Samuel West: performing at the Fairfield Halls this Sunday

It is almost 80 years since the public information film, Night Mail, was produced by what was then the GPO Film Unit to promote the work of the TPO – the Travelling Post Office, the sorting mail office on rails which ran from London to Scotland on what was then the LMS, the London Midland Scottish railway, nightly “… crossing the border, Bringing the cheque and the postal order”.

Hired for those now famous words and the essential music to accompany them were two of the burgeoning young talents of the pre-war arts scene: WH Auden and Benjamin Britten.

What they came up with has long since been regarded as a minor classic, probably Auden’s second-best known piece of verse, allied to Britten’s compelling, rackety-rack train-like soundtrack. And yet it nearly did not happen.

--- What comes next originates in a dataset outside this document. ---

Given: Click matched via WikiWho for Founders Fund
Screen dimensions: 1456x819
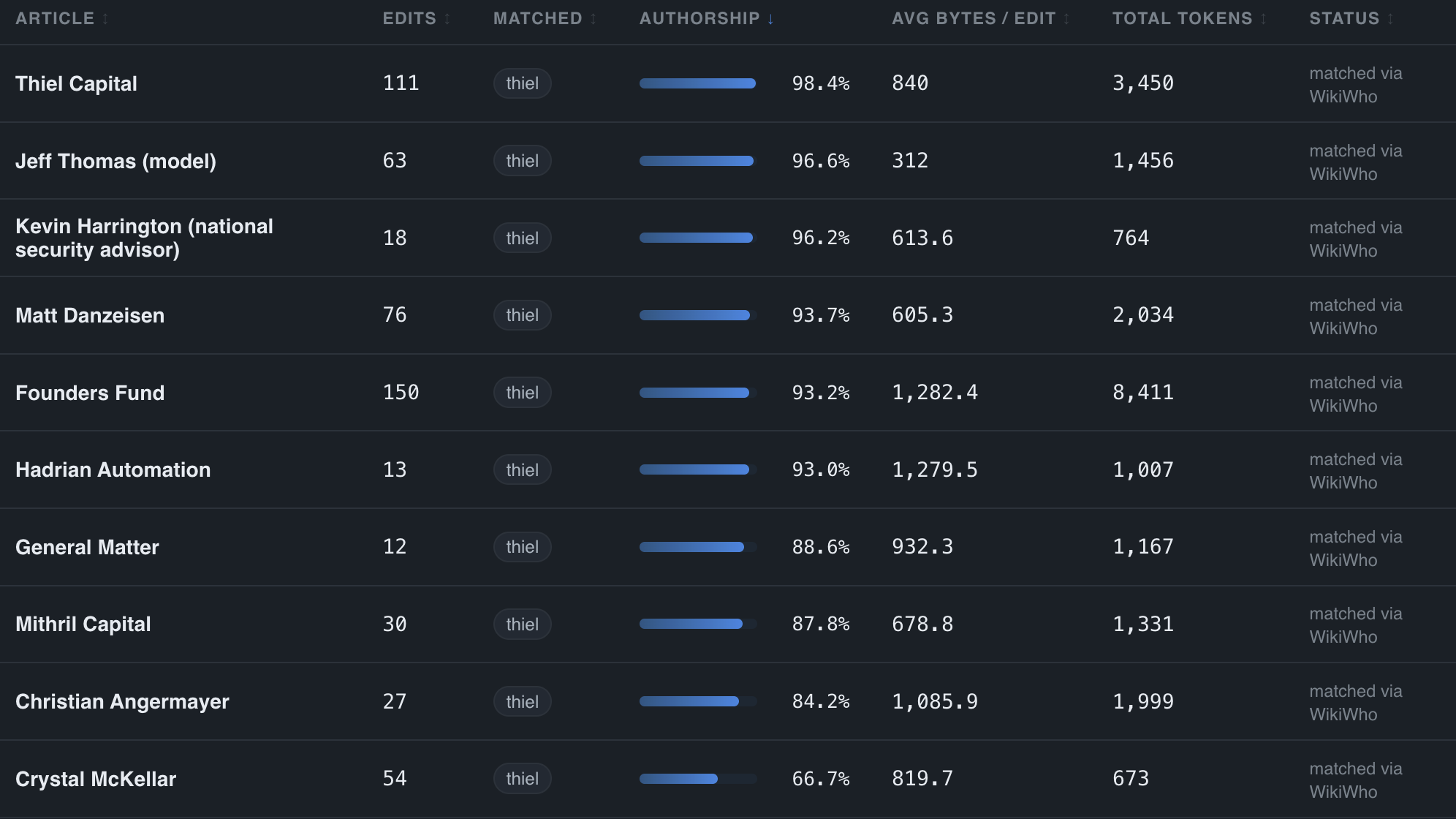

“At the time,” West says, “no one knew if Britten was being naive. The original narrator of Auden’s poem, Stuart Legg, looked at it and said, ‘I can’t read this. There’s no where to breathe’. As it follows the rhythm of the train and the music speeds up… well there’s a long section towards the end without a pause.

“Britten is supposed to have replied to Legg, ‘You don’t need to breathe. It’s a film, we can edit it all together.’ And that’s just what they did.

“My problem is that I do have to perform it live,” West said.

“I have to try to reproduce the patter-like flow of the text without suffocating. It is very difficult, performing at a particular tempo which is so fast. But I like dedicating myself to something that is impossible.”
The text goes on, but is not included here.